§ 本文

▼

2020年12月30日(水)11時05分
金成隆一(朝日新聞国際報道部機動特派員)※アステイオン93より転載

今のアメリカの姿は「真ん中」が抜け落ちた社会の行き着く先ではないだろうか。大統領トランプが「私たち」と言うときに、「そこに自分は含まれていない」と感じる、様々なマイノリティーがいる。

アメリカ社会には無数の断層が走っている。多様な人種、宗教、文化、考え方の人々が暮らしているので当然だろう。放っておけば摩擦が起きるが、歴代の指導者は何とか共通の理念や歴史を語り、結束を試みてきた。それでも断層はうっすら見えている。そんなことは、ほとんどのアメリカ人は知っているが、多くは、「私とあなたには違いもあるけど、共有している部分の方が多いはずだから共存しましょう」という姿勢で暮らしてきた。

ところがトランプは、その断層を広げようとしてきた。できた隙間に指先をひっかけ、別の断層も見つけ出しては、よじ登ろうとしてきた。これまでは失敗ばかりだったが、「100年に一度の危機」と言われた2008年の金融危機を経て、貧富の差への絶望、中流層から転落しそうだという不安が、普通のアメリカ人を襲った。人種や宗教の多様化が進み、「かつてのアメリカがなくなる」という不安や不満は、特に中高年の白人にマグマのように蓄積していた。

▲

§ 資料
▼

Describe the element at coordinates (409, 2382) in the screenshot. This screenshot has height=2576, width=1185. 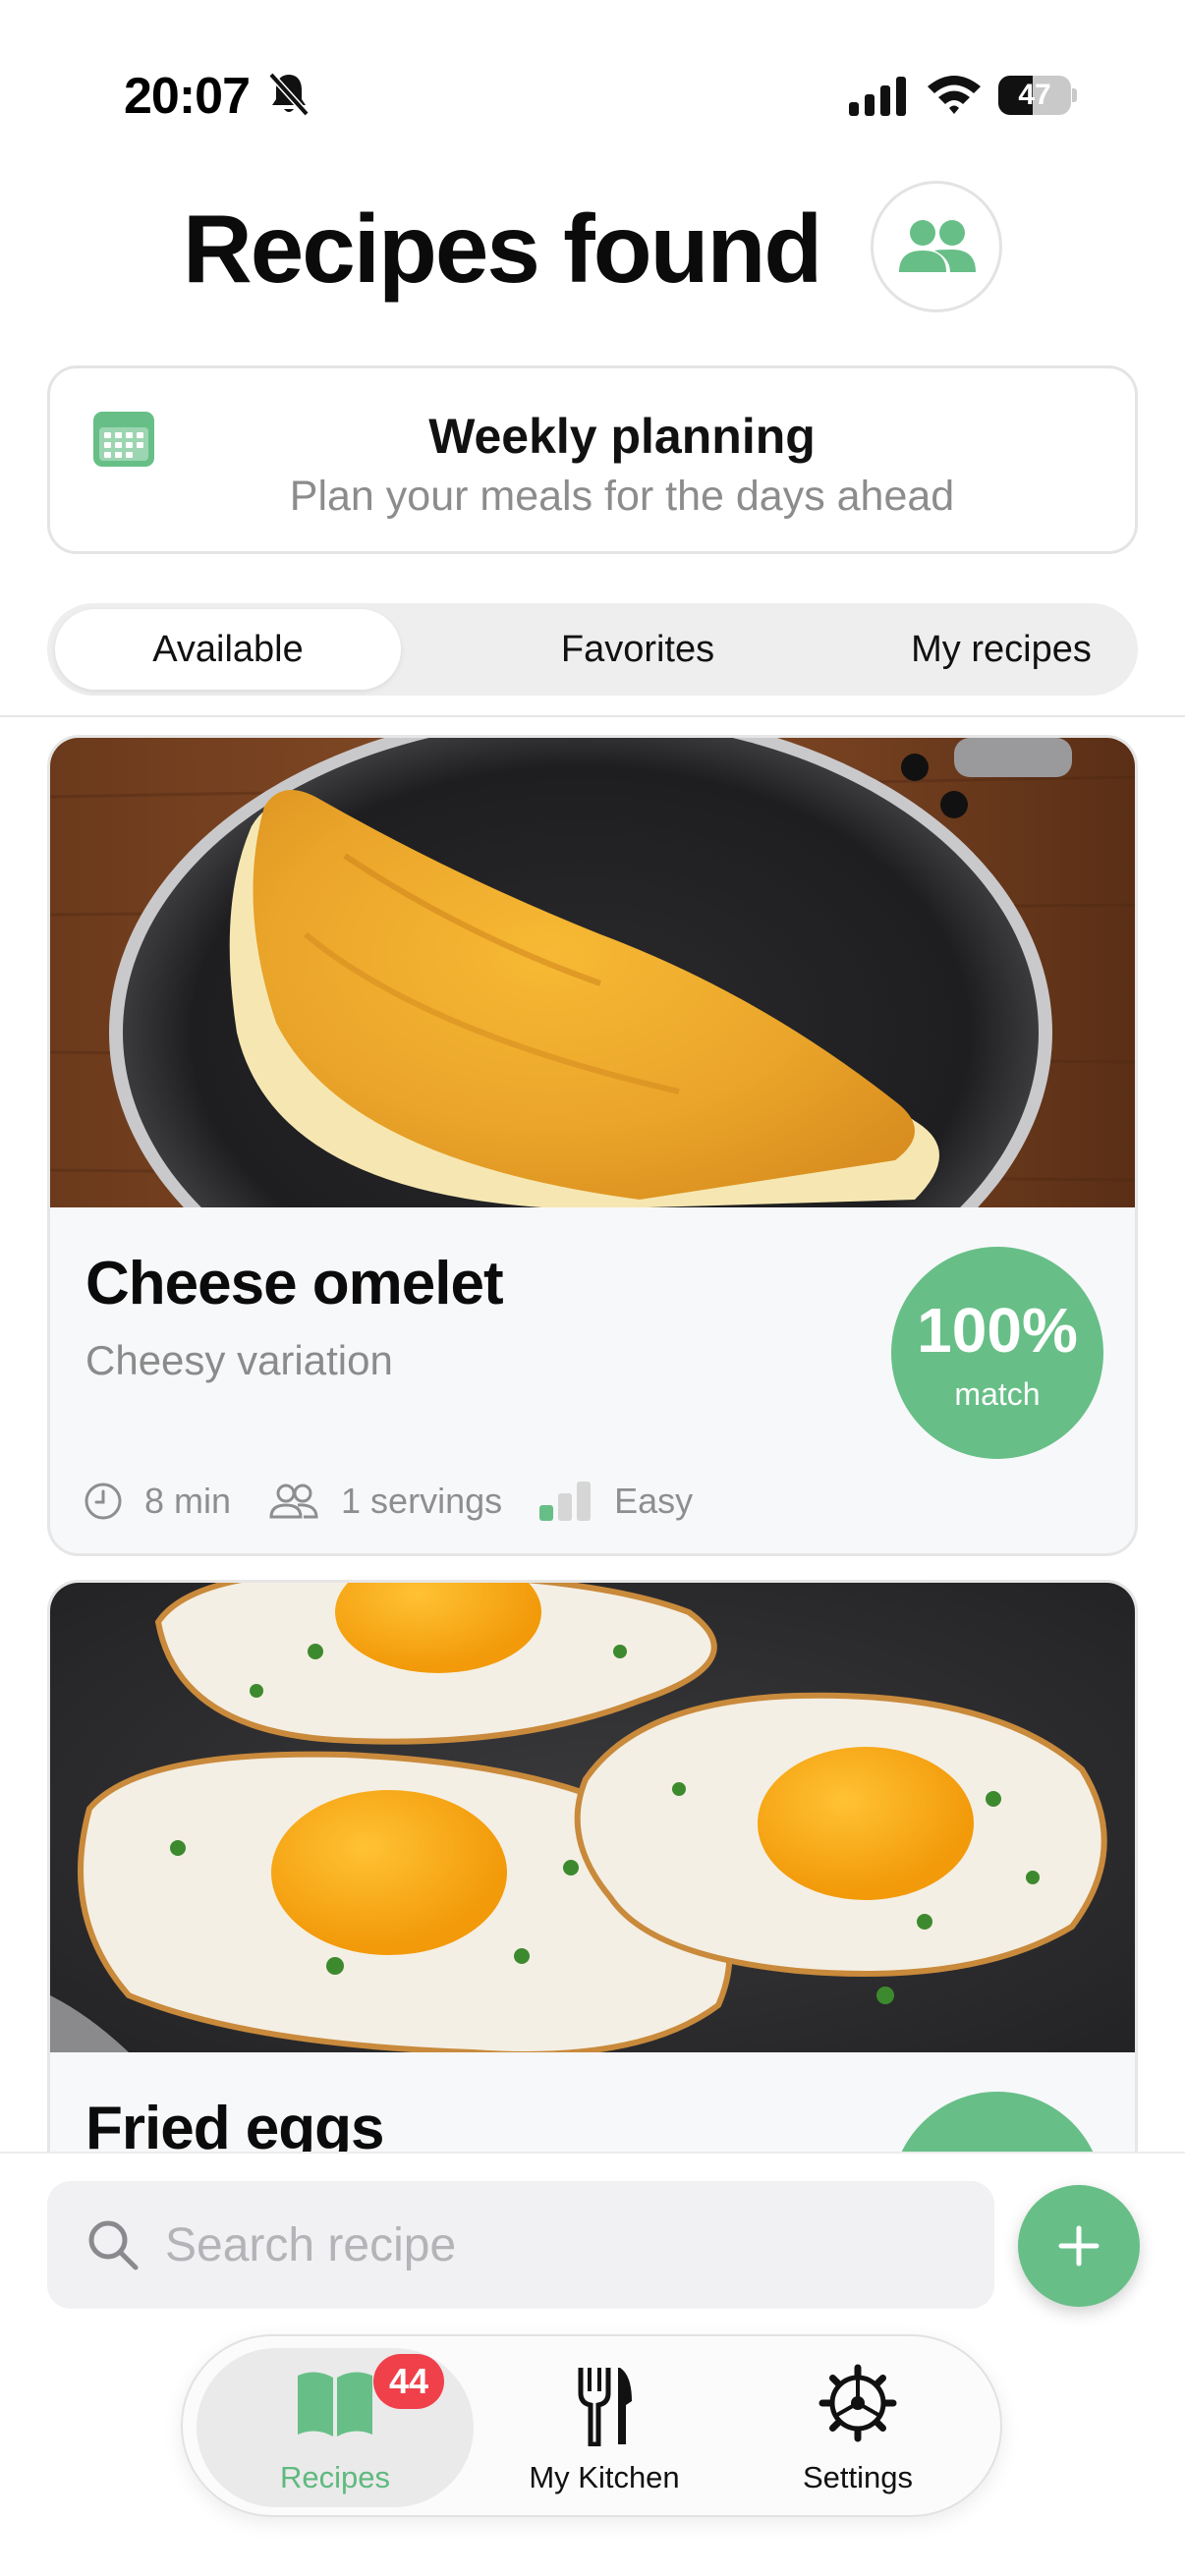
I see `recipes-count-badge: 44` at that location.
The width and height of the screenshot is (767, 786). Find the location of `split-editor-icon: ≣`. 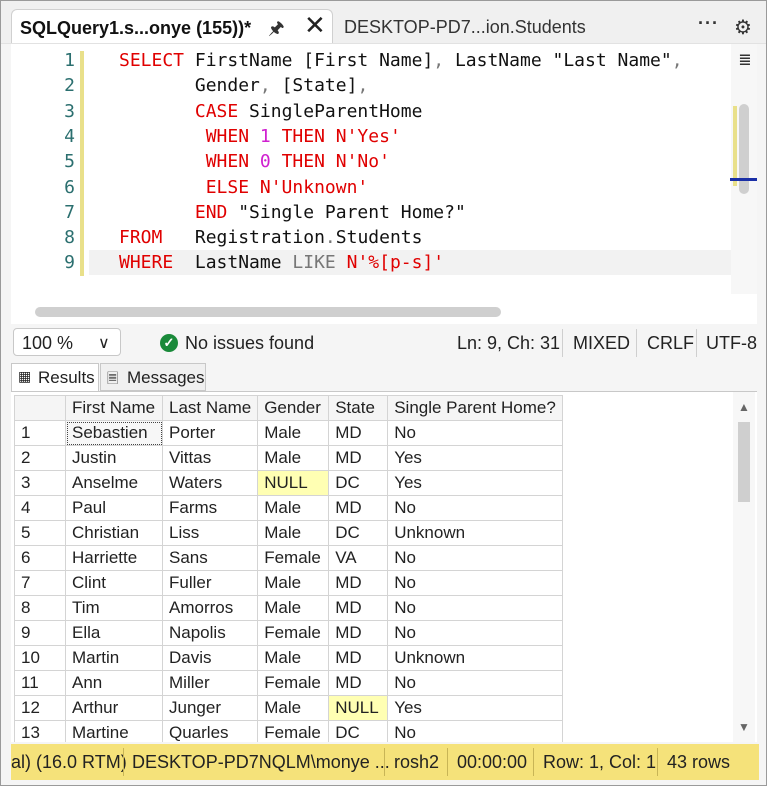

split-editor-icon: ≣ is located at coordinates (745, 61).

▲

§ 課題
a – 本文の「今のアメリカの姿は「真ん中」」から「存しましょう」という姿勢で暮らしてきた。」までを、一字一句変えずに書き写しなさい。
b – 本文で「100年に一度の危機」と言われたものは何か。
c – アメリカ社会の分断を論じた本文の続きを、最後の文の後から書き継ぎなさい。

§ 解答
a –
今のアメリカの姿は「真ん中」が抜け落ちた社会の行き着く先ではないだろうか。大統領トランプが「私たち」と言うときに、「そこに自分は含まれていない」と感じる、様々なマイノリティーがいる。

アメリカ社会には無数の断層が走っている。多様な人種、宗教、文化、考え方の人々が暮らしているので当然だろう。放っておけば摩擦が起きるが、歴代の指導者は何とか共通の理念や歴史を語り、結束を試みてきた。それでも断層はうっすら見えている。そんなことは、ほとんどのアメリカ人は知っているが、多くは、「私とあなたには違いもあるけど、共有している部分の方が多いはずだから共存しましょう」という姿勢で暮らしてきた。

b – 2008年の金融危機。

c –
トランプは、それらを刺激し、怒らせようとしてきた。すると、断層の隙間に指先が入るようになり、つま先を突っ込めそうな足場も見つかった。それを繰り返しているうちに、「アメリカ大統領選」という、おそらく最も困難な壁の一つをよじ登った。

この局面で、民主党は大統領候補として、「ザ・真ん中」と呼べそうな穏健派ジョセフ・バイデンを選んだ。「真ん中」であるが故だろう、トランプや上院議員サンダースのように支持者に熱狂は生み出せていない。

それでも次の指導者が、国家としての「連帯感」を語らなければ、新しい「アメリカの世紀」の実現も難しいだろう。今のように虚実ない交ぜの不毛な闘争にエネルギーを奪われれば、国力も国際的な指導力も下がるばかりだろう。

急速に多様化する国家で「私たち」の修復は可能なのか。アメリカの挑戦を注視していきたい。

金成隆一(Ryuichi Kanari)
1976年生まれ。慶應義塾大学法学部卒、2000年朝日新聞社入社。大阪社会部、ハーバード大学日米関係プログラム研究員、ニューヨーク特派員、東京経済部を経て現職。第21回坂田記念ジャーナリズム賞、2018年度ボーン上田記念賞を受賞。著書に『ルポ トランプ王国』『ルポ トランプ王国2』(いずれも岩波新書、第36回大平正芳記念賞特別賞)など

当記事は「アステイオン93」からの転載記事です。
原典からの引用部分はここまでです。